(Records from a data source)
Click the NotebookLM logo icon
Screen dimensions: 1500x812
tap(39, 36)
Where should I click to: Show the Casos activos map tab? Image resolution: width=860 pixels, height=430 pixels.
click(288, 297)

• **ABOUT THIS TASK**
Where the line containing "Where should I" appears in the records above, begin there and print every line through the last, exactly and with nothing else.

• **WRITTEN ANSWER**
Where should I click to: Show the Casos activos map tab? Image resolution: width=860 pixels, height=430 pixels.
click(288, 297)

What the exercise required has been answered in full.